◆ **Задания**:
[1] Перепишите из отрывка о плане Робинсона фрагмент, начиная с «Робинсон поставил перед» и заканчивая «показалось мечтой безумца!».
[2] Напишите, что идет дальше в отрывке о плане Робинсона, начиная сразу после его последнего предложения.

Робинсон поставил перед собой неслыханную задачу: он хотел пойти в глубь страны, в джунгли и горные ущелья, где прятались преследуемые по пятам, но непримиримые дикари; хотел явиться к ним безоружным, говорить с ними на языке дружбы и любви, убедить их покинуть свои дома, дикую привольную жизнь, которой они так дорожили, и последовать за ним — отдать себя в руки ненавистным белым, чтобы жить под их охраной и опекой, их милостями до конца дней своих! Ясно, что все это показалось мечтой безумца!
План Робинсона сперва язвительно окрестили «леденцовой теорией».Что и говорить, беспримерная затея просто ошеломляла, но ведь и само положение было беспримерным. Вот как обстояло дело. В 1831 году белых насчитывалось сорок тысяч. Черных — триста человек. Не триста воинов, а триста мужчин, женщин и детей. Белые были вооружены ружьями, черные — копьями и дубинками. Белые четверть века воевали с мерными, не брезгая никакими мыслимыми средствами, чтобы их поймать, убить или заставить покориться, но не сумели. А уж если эти не сумели, так в целом мире не сыскать белых, любой нации, которые бы сумели. Все планы провалились — блистательные три сотни, непревзойденные три сотни туземцев оставались непобежденными и явно непобедимыми. Они не желали подчиниться, не желали принимать никаких условий и защищались до последней капли крови. А ведь у них даже не было поэта, чтобы поддерживать в них мужество и воспевать чудеса их безграничной любви к отчизне.

◆ **Данные**:
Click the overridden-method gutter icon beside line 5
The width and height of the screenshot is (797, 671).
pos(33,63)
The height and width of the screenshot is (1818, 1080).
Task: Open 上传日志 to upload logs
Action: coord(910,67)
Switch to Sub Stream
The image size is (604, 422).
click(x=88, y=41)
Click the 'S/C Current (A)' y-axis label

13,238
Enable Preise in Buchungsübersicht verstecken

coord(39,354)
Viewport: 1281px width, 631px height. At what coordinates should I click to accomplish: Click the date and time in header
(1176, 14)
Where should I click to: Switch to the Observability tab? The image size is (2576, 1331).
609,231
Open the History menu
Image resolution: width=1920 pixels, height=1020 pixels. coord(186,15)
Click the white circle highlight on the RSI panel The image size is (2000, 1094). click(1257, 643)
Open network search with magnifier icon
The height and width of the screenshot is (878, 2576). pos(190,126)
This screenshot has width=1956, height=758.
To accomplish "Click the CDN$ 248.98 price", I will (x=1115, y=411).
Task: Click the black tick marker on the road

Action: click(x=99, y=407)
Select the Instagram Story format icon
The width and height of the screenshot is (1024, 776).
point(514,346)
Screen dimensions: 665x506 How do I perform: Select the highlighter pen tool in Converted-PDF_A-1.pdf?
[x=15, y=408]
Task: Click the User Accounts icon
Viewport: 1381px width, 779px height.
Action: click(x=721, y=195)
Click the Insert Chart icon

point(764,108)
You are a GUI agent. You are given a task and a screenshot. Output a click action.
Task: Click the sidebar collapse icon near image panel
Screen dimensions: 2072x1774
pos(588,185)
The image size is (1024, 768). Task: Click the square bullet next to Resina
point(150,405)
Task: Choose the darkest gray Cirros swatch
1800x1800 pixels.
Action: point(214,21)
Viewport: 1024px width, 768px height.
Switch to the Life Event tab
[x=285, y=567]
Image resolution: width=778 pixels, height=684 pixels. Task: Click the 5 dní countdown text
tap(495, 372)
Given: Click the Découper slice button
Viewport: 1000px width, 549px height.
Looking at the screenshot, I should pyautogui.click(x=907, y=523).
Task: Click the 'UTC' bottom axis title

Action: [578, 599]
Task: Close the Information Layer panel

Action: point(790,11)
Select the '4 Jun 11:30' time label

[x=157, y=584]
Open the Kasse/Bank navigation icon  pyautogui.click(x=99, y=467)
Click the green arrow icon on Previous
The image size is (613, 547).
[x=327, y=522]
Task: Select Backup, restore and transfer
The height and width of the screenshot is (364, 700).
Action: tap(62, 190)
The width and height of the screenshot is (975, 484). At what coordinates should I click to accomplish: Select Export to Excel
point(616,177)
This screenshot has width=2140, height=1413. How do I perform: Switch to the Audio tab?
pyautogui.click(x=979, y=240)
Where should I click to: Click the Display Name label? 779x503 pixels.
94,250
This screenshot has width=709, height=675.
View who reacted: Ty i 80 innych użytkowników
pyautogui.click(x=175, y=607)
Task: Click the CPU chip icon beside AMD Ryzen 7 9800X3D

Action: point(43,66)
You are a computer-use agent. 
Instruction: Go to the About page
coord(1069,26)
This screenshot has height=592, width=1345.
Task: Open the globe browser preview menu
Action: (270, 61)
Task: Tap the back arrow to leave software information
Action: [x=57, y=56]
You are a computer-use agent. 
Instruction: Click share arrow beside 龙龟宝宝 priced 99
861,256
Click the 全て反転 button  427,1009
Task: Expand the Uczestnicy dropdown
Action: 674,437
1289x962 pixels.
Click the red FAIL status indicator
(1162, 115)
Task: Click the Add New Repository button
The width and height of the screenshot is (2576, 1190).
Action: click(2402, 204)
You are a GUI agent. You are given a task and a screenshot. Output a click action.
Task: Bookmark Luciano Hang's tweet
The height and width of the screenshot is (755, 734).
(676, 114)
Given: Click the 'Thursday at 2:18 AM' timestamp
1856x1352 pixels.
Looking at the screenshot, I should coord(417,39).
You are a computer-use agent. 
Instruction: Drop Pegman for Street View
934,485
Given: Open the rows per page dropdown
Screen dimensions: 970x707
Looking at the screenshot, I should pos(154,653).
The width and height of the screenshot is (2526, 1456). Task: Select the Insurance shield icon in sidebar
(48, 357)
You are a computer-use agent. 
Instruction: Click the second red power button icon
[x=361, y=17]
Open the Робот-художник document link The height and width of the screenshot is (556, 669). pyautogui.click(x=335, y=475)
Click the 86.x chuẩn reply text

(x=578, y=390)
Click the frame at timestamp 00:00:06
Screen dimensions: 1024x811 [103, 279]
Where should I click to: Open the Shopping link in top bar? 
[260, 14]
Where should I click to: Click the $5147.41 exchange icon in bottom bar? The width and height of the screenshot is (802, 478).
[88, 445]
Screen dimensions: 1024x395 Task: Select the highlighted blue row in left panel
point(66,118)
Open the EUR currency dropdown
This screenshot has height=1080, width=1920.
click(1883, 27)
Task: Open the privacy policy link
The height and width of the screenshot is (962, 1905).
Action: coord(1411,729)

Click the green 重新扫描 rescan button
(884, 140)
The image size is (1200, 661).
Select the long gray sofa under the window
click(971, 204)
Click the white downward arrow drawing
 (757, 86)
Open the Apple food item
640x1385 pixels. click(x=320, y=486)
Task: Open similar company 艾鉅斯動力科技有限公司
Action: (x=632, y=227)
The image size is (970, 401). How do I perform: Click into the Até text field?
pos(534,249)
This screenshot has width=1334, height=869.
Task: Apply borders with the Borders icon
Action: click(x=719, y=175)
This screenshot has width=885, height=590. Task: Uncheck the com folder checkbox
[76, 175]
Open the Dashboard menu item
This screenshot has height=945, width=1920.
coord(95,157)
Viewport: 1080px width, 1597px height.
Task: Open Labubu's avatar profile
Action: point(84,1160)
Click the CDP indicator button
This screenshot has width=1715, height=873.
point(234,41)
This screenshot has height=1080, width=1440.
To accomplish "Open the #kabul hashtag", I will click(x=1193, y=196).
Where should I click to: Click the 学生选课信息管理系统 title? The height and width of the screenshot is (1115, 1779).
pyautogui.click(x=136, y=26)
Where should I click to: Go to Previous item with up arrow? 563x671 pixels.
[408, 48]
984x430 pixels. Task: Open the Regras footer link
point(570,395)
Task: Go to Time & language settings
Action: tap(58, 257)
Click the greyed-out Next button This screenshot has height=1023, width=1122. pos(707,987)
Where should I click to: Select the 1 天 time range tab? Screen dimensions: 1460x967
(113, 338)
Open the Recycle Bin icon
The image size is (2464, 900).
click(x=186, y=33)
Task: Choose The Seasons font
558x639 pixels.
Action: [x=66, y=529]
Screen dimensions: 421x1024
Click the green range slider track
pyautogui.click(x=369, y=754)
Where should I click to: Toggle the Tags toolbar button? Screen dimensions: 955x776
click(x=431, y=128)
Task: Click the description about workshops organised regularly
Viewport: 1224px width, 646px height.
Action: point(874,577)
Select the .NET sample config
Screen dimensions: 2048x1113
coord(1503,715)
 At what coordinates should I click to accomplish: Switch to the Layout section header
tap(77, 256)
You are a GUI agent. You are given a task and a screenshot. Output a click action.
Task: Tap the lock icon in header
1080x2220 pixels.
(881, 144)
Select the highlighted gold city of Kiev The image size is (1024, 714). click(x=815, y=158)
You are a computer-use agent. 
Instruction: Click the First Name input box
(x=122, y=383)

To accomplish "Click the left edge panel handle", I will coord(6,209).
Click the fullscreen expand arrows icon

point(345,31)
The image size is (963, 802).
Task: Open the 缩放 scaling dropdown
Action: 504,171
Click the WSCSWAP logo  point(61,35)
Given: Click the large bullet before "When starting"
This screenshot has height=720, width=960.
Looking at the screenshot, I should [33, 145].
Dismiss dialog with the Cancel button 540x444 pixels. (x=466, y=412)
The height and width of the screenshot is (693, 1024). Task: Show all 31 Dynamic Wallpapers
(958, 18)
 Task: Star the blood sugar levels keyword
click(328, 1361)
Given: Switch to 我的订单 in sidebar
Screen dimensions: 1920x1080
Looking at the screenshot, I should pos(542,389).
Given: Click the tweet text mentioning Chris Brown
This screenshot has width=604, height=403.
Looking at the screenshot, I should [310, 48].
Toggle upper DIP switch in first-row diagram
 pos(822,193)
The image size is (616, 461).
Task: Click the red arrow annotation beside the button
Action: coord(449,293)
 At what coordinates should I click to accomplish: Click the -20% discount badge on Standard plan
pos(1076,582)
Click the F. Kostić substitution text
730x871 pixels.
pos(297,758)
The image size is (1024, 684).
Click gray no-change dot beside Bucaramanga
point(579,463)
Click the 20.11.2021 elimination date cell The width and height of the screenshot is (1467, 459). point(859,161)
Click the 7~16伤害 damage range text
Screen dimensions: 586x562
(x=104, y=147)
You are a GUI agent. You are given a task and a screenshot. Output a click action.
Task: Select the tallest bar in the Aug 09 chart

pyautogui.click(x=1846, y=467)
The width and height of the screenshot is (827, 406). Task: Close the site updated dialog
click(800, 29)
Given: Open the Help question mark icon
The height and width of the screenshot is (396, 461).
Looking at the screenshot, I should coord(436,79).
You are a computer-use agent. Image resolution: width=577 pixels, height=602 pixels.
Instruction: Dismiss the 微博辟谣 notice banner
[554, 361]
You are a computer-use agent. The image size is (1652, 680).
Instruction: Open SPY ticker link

◆ **Список ответов**:
[1]
Робинсон поставил перед собой неслыханную задачу: он хотел пойти в глубь страны, в джунгли и горные ущелья, где прятались преследуемые по пятам, но непримиримые дикари; хотел явиться к ним безоружным, говорить с ними на языке дружбы и любви, убедить их покинуть свои дома, дикую привольную жизнь, которой они так дорожили, и последовать за ним — отдать себя в руки ненавистным белым, чтобы жить под их охраной и опекой, их милостями до конца дней своих! Ясно, что все это показалось мечтой безумца!

[2]
Двадцать пять лет длилась ожесточенная борьба, по три сотни нагих патриотов, оставшихся в живых, по-прежнему не сгибались, по-прежнему упорствовали, по-прежнему умело действовали своим примитивным оружием, а губернатор и сорок тысяч белых не знали, как быть и что предпринять.
Тогда каменщик — этот удивительный человек — вызвался пойти в глубь страны, в логово озлобленных дикарей, скрывающихся в темных лесах и заснеженных горах, безоружным, надеясь только на силу своего убеждения, свой честный взгляд и отзывчивое сердце. Не удивительно, что его сочли сумасшедшим, но это было вовсе не так. Я бы даже сказал, что он был вполне разумен. Он строил свой план, опираясь на многолетнее и близкое знакомство с характером туземца. Люди, высмеивавшие этот план, были правы — со своей точки зрения, — ибо они считали туземцев дикими зверями; Робинсон был прав — со своей точки зрения, ибо он считал их человеческими существами. В действительности же и те и другие были и правы и не правы. Жизнь показала, что Робинсон рассудил более здраво; хотя в течение четырех лет, примерно раз в месяц, обстоятельства складывались в пользу насмешников, ибо примерно раз в месяц Робинсона спасало от копий туземцев только чудо.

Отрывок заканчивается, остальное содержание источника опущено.